А ведь он после изгнания из адвокатуры нашел прилично оплачиваемую работу. Он имел не только «кусок хлеба» и «сливочное масло», но и автомобиль, и прекрасную семью, и близких, дорогих ему друзей. Значит, жертва была действительно больше той, на которую добровольно и сознательно и, наверное, легко пошел сам Александр Исаевич и которую он считает непомерно тяжелой для других. Счастлив Солженицын, несмотря на все пережитое им, что ценой его духовной свободы не должно было стать его творчество. Что, утверждая свою духовную свободу, он тем самым утверждал и свое право на творчество, которое, уверена, неотделимо от его жизни. Что, ограничив себя самой скудной пищей и самым убогим кровом, он мог писать, то есть служить своему призванию. Счастлив он и в том, что имел возможность осуществить такое естественное и необходимое для каждого писателя желание – иметь своего читателя – и тогда, когда его книги печатались большими тиражами, и, в не меньшей степени, тогда, когда не только его творчество, но и имя его было под строжайшим запретом.
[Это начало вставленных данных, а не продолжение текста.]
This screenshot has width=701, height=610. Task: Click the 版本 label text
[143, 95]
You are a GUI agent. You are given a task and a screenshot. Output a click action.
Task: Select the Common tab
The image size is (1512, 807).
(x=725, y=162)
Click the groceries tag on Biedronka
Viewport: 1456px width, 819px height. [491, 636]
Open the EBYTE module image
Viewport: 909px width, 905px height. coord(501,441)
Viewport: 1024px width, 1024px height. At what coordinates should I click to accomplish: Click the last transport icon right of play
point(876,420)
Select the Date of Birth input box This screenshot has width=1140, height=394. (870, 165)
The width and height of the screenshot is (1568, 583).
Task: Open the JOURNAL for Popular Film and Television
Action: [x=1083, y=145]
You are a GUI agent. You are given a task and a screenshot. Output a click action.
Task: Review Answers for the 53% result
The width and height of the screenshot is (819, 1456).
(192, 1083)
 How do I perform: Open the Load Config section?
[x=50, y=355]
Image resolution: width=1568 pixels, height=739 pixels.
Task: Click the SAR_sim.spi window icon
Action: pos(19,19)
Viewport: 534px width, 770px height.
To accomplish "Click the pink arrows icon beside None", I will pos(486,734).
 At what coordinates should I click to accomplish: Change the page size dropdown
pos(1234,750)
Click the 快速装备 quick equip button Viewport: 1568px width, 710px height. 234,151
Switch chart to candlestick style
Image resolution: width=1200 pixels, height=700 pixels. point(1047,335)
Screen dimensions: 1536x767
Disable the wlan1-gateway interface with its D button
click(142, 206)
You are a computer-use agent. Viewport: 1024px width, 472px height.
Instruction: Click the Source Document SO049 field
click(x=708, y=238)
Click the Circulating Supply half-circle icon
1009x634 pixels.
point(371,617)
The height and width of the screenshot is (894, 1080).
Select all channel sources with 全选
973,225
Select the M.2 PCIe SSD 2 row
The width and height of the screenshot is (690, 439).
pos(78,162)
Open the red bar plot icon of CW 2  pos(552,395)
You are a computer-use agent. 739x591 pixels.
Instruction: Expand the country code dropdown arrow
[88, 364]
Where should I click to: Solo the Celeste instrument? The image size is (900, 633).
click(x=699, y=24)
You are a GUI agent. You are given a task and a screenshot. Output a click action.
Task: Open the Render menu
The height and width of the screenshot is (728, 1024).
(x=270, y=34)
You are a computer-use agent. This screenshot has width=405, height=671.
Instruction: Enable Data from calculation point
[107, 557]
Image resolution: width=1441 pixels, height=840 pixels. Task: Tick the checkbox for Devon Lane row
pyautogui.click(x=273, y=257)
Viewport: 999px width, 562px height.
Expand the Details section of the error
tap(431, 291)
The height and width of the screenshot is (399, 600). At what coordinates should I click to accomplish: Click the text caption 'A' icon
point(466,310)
Ни я, ни мои друзья, ни мои коллеги, оказавшиеся перед выбором – участвовать или не участвовать в политических процессах, конечно же, не обладали той степенью таланта, которой Бог наградил Александра Исаевича. Не могли мы и претендовать на роль, уготованную ему в духовном становлении страны. Но от этого жертва, к которой призывает Солженицын всю «образованщину», не становится меньше той, которую принес бы он, если бы пришлось ему навсегда отказаться от счастья и муки творчества. Ведь размер жертвы определяется не степенью таланта, а ценностью для каждого человека того, чем он жертвует.
Вот почему я никогда не осуждала тех, кто отказывался участвовать в политических делах. Вот почему сама я, согласившись участвовать в таких процессах, обдумывала формулировку каждой мысли, которую собиралась высказать в своей речи или написать в жалобе. Меня никогда не покидала вера в то, что я сумею избежать этой страшной для меня опасности – опасности потери своей профессии, именно той единственной работы, которая была моей, которую я умела делать и которая приносила мне в каждом деле (в выигранном и проигранном) чувство моей нужности.